# IACV fried ECU??



## Mendoza (Jun 6, 2006)

I just want to know if a short-circuit on the IACV can fry the ECU? If yes, isn't there a fuse to protect the ECU against that kind of electrical problem. The dealer told me that I need to change both the IACV and ECU. He called an hour after to tell me that the MAF needs to be replace also...This is getting ridiculous...

The ECU has an 8 years warranty on it but since the IACV which is past it's 3 years warranty fried the ECU, the ECU's warranty is invalid...

And how the heck can they prove that the ECU hasn't fried by itself or that they fried it while working on the car...

My car was stalling everytime the idle went too low and I had the Service Engine Soon lit up. Maxima 2000 by the way! 

Thx for any reply on this...


----------



## metro273 (Sep 16, 2005)

Unfortunately, YES! Both need to be replaced cause at my dealership, this has happened 3 times in the past 6 months. The ECM should be covered under emissions warranty(8 years or 80K miles). Doesn't matter that the IAC valve fried the ECM, if it's still under emissions warranty, THE ECM IS COVERED. We cover it at my dealership!
Hope you have an extended warranty to cover the IAC valve plus the labor involved...


----------



## Mendoza (Jun 6, 2006)
-=-=-
▶ Parts of the exercise:
(A) Return the part of the forum thread about the IACV and ECU starting with "## metro273 (Sep" and going on through "the labor involved...".
(B) In the forum thread about the IACV and ECU, how long does metro273 say the emissions warranty covering the ECM lasts?
(C) Continue the forum thread about the IACV and ECU from where it stops.

Records
-=-=-
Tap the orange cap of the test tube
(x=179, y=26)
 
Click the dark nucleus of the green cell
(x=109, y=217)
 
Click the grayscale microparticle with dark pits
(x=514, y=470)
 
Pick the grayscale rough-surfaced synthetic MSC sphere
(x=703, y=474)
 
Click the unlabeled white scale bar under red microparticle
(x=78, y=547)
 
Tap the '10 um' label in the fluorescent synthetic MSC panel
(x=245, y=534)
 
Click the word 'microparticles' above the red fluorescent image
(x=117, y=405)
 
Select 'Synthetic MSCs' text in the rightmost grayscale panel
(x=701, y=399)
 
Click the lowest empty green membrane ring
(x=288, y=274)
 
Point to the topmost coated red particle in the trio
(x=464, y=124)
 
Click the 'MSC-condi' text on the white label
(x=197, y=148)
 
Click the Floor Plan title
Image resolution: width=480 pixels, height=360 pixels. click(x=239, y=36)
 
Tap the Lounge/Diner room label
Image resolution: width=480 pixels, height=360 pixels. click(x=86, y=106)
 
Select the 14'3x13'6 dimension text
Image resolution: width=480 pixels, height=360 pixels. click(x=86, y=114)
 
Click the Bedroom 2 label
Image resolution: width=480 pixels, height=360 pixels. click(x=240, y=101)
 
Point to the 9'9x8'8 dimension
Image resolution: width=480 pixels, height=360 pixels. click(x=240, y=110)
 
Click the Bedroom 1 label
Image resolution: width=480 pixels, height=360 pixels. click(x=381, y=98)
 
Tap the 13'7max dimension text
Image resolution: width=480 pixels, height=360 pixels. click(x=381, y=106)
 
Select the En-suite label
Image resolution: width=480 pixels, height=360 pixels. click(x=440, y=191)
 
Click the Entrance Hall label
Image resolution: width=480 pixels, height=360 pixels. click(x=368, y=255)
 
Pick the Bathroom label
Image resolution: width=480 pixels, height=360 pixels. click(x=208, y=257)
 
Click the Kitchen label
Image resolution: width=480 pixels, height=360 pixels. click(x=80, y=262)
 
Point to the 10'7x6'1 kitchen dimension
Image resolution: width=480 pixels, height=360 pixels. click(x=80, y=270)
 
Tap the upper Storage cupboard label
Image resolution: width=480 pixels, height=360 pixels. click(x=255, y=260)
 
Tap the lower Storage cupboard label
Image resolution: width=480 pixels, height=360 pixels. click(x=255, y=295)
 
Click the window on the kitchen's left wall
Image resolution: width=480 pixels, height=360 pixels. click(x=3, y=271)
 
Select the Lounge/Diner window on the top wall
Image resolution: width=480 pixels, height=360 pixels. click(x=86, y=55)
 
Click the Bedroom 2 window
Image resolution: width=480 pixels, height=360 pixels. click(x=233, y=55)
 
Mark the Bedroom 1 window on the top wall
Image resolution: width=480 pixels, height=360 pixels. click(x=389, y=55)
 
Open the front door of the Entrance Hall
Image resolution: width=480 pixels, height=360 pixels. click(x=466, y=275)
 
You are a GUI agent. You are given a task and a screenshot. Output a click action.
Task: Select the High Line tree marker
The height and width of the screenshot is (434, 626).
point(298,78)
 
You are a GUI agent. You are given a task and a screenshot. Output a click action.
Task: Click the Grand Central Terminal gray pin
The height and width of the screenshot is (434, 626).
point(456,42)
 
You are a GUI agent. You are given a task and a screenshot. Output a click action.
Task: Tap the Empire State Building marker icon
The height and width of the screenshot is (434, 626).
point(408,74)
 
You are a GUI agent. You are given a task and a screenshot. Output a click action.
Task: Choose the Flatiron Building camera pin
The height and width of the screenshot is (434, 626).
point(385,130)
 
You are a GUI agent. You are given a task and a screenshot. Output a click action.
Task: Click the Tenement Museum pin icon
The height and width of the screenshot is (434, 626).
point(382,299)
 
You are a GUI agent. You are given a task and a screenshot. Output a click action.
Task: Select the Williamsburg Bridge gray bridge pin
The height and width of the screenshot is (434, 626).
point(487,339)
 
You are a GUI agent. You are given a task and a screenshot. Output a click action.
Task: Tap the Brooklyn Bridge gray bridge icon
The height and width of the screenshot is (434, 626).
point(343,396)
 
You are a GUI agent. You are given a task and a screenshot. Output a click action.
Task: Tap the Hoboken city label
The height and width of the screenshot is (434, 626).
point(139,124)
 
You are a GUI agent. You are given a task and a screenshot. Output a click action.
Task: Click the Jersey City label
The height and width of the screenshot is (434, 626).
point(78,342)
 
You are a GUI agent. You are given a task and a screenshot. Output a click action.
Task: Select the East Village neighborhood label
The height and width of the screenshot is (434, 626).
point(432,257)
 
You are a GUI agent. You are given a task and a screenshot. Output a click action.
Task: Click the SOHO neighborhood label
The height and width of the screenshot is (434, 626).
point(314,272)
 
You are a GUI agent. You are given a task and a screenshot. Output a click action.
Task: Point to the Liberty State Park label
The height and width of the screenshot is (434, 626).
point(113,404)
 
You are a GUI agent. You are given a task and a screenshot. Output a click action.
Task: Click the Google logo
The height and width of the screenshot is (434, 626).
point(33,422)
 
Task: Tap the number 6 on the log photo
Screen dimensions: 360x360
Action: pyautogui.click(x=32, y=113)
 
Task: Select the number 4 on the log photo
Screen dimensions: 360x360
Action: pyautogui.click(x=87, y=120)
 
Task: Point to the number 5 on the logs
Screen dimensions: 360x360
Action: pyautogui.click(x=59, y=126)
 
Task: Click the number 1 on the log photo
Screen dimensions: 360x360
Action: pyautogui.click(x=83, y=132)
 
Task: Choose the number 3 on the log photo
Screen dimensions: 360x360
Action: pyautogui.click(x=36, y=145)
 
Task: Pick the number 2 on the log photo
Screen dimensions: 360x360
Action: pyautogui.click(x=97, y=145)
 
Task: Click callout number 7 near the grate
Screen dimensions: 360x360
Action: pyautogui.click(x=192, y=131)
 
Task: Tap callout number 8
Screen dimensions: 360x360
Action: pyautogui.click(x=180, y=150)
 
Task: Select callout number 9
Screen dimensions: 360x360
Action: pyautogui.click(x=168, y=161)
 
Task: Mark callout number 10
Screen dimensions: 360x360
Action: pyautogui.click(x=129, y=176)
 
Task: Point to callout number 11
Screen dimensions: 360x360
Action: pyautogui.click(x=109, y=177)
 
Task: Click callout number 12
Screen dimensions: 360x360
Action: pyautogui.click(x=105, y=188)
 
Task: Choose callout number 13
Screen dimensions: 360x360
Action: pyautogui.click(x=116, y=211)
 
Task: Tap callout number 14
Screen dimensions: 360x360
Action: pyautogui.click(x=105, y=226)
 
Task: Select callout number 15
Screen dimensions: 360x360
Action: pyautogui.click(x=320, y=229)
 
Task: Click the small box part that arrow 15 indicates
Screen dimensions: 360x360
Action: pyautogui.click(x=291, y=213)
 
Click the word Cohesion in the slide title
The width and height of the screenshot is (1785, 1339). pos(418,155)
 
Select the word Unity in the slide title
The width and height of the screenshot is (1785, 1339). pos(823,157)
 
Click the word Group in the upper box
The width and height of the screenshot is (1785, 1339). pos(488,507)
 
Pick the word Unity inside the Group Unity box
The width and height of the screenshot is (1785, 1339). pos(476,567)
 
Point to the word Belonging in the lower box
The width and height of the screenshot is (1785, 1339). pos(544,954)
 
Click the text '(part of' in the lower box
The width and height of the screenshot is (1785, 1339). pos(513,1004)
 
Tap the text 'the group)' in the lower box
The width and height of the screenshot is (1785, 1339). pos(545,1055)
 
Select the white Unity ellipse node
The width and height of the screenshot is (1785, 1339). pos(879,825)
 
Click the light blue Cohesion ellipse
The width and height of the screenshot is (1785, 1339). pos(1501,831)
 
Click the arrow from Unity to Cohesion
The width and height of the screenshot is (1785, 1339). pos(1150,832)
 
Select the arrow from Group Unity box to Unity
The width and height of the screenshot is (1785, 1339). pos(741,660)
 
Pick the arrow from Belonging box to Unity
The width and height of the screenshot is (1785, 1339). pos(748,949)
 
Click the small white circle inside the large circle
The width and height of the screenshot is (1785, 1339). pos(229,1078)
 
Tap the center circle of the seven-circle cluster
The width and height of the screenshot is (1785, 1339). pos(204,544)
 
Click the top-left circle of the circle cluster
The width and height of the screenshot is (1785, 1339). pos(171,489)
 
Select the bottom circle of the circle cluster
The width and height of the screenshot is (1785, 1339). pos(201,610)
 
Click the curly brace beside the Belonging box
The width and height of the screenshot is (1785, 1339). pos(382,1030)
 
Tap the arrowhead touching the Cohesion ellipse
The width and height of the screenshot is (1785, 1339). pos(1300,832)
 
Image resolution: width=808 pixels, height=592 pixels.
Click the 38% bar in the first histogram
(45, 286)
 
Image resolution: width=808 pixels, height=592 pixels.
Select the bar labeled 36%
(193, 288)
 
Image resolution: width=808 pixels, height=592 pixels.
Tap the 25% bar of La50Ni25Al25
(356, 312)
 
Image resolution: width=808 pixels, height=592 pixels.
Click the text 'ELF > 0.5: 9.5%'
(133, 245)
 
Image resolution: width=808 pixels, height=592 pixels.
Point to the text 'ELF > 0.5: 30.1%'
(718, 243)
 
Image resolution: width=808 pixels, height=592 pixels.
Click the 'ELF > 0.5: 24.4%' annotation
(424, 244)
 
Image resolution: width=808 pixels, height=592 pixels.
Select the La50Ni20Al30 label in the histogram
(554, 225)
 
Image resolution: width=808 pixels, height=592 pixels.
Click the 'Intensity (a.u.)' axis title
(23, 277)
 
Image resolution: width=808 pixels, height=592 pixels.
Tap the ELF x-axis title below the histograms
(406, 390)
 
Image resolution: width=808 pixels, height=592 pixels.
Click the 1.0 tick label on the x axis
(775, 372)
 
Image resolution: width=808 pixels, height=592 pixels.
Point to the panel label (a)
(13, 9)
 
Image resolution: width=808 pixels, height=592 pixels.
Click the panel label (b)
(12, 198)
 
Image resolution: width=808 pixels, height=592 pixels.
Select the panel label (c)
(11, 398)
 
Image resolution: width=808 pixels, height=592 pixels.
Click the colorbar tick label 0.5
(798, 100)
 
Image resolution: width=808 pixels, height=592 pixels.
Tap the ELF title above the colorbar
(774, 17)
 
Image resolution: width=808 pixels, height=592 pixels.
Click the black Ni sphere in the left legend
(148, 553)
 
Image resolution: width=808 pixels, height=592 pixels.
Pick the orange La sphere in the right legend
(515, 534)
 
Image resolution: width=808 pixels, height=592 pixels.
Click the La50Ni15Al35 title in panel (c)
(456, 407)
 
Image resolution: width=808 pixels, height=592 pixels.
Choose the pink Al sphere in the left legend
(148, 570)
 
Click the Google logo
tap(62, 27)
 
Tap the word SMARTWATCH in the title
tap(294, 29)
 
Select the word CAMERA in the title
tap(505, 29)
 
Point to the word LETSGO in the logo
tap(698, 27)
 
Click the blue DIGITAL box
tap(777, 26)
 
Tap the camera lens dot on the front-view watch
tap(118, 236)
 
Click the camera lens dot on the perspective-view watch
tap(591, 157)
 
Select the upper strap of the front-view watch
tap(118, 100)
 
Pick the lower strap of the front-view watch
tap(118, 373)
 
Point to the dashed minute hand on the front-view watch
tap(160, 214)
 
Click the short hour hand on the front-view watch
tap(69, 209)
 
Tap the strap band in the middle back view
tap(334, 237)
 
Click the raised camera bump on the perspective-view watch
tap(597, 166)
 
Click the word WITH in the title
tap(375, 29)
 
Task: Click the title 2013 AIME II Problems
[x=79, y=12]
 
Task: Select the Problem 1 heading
-=-=-
▶ Per-task outputs:
(A)
## metro273 (Sep 16, 2005)

Unfortunately, YES! Both need to be replaced cause at my dealership, this has happened 3 times in the past 6 months. The ECM should be covered under emissions warranty(8 years or 80K miles). Doesn't matter that the IAC valve fried the ECM, if it's still under emissions warranty, THE ECM IS COVERED. We cover it at my dealership!
Hope you have an extended warranty to cover the IAC valve plus the labor involved...

(B) 8 years or 80K miles.

(C)
metro273 said:


> Unfortunately, YES! Both need to be replaced cause at my dealership, this has happened 3 times in the past 6 months. The ECM should be covered under emissions warranty(8 years or 80K miles). Doesn't matter that the IAC valve fried the ECM, if it's still under emissions warranty, THE ECM IS COVERED. We cover it at my dealership!
> Hope you have an extended warranty to cover the IAC valve plus the labor involved...


Thx for the answer! No I don't have any extended warranty on the IACV so I'm not mad about having to pay for it. I am about the ECM b/s. I called Nissan Canada and they told me that consequential damage isn't warrantied which sounds quite weak as an argument...I guess this is gonna end by a little trip at the small claims court...

I hope I can deal something out of this with Nissan before this last resort...

(ECU + MAF + IACV) + tax + labor = 2600$ CAN

Pathetic....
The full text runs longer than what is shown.